When the suspect allegedly started harassing her again just two weeks later, Lake reportedly told the victim that the university could not enforce the no-contact order and advised that she “avoid those situations” where she might run into the rapist.

The victim said she was harassed 9 to 10 more times between September and December 2013; she claimed she each case to Lake.

The lawsuit alleged that in October 2013, Lake suggested that the victim wasn’t raped in the first place.

“During this meeting, Dean Lake suggested to Plaintiff that perhaps Assailant had inserted his fingers and not his penis into Plaintiff’s vagina, and that this was not rape. He told Plaintiff that she should ‘feel bad’ for Assailant because he did not have many friends and that Assailant may not have meant to be violent toward her during the September 13, 2013 fraternity party. He suggested that Plaintiff withdraw the rape allegations since the Assailant would likely be punished regardless. Instead of investigating Plaintiff’s allegations, Dean Lake attempted to sweep them under the rug.”

That same month, she told Lake her rapist was harassing other freshman, but the dean supposedly told her those women would need to “figure out for themselves” whether or not he was dangerous.

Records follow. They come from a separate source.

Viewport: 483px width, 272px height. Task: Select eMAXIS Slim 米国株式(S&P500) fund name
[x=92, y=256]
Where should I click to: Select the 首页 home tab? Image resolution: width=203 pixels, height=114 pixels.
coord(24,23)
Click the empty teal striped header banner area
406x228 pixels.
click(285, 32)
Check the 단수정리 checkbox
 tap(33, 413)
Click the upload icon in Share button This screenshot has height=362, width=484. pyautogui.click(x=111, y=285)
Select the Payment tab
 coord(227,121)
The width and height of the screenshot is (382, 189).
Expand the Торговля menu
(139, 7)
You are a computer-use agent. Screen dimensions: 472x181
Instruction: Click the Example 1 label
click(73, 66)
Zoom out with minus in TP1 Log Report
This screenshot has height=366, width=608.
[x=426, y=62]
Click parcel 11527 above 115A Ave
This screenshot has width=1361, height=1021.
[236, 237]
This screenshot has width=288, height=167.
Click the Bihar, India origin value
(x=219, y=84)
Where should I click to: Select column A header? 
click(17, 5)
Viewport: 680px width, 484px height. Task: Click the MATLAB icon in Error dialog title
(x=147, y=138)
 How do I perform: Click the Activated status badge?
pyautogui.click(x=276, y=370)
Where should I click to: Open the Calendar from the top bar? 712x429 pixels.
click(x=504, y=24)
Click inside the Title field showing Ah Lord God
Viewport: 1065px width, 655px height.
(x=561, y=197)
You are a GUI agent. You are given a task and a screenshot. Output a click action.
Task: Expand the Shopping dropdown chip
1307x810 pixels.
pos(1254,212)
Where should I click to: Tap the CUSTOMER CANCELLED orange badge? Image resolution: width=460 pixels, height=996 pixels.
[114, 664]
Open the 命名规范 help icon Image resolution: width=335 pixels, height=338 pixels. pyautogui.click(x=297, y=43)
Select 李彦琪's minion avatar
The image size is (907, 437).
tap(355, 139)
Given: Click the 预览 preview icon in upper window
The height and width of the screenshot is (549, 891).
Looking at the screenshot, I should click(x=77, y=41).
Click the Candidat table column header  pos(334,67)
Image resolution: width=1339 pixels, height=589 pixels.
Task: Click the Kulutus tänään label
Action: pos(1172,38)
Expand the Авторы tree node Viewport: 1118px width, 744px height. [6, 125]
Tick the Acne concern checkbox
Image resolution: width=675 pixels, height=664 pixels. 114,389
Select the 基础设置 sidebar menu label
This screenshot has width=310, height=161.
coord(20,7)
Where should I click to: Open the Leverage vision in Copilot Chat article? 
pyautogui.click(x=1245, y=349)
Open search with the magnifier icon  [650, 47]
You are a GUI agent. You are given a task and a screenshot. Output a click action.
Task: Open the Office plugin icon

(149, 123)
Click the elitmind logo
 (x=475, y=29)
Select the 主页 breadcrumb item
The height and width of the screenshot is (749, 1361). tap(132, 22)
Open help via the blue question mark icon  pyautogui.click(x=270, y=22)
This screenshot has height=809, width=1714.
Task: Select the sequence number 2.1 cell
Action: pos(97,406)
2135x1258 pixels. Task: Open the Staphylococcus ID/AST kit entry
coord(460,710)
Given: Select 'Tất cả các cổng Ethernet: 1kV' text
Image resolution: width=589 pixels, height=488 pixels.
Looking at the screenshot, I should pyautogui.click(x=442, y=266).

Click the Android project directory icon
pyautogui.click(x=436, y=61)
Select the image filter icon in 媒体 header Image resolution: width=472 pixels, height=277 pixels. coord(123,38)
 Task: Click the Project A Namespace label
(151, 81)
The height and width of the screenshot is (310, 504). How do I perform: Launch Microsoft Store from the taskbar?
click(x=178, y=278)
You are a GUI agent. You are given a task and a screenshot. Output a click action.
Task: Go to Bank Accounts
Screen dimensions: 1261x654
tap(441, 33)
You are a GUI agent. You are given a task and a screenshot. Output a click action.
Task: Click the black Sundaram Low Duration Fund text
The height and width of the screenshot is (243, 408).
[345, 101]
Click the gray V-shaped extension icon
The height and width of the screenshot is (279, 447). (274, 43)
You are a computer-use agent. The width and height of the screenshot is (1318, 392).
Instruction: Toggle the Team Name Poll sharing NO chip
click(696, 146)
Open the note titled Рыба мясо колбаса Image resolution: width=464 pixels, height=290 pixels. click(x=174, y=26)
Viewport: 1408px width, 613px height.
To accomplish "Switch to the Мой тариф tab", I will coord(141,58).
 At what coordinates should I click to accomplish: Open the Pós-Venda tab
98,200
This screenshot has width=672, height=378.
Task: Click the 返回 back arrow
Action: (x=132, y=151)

The victim said she was stalked several times in December 2013. She said she emailed Lake saying she was “fearing for [her] safety,” but the dean didn’t respond for several days.

A three-person board found the rapist guilty of “sexual assault and battery, intimate partner/dating violence, underage drinking, physical assault, and sexual harassment” on December 10, 2013, but he was allowed to stay on campus. He was finally expelled six days later when the victim obtained an emergency restraining order against him.

He was arrested the next day on stalking charges, and pleaded guilty the following spring.

After the suspect left campus, the victim continued to have problems dealing with the trauma. She said she asked her professors for help multiple times, but was denied it until she attempted suicide in January 2014. She was admitted to a medical clinic in Texas and was diagnosed with posttraumatic stress disorder.

The victim graduated in May 2015 with a degree in microbiology and immunology. She blamed the school, however, for her 3.5 GPA, which she said dropped from a 3.8 after the assault.

“Currently a law student at the University of Houston, Plaintiff is in the process of applying to medical school and is determined to fix her GPA to reflect the caliber of student she was before the rape, and the accurate scholastic marks she would have had without the continued threats to her safety and the University’s deliberate indifference toward her being raped and stalked,” the lawsuit read.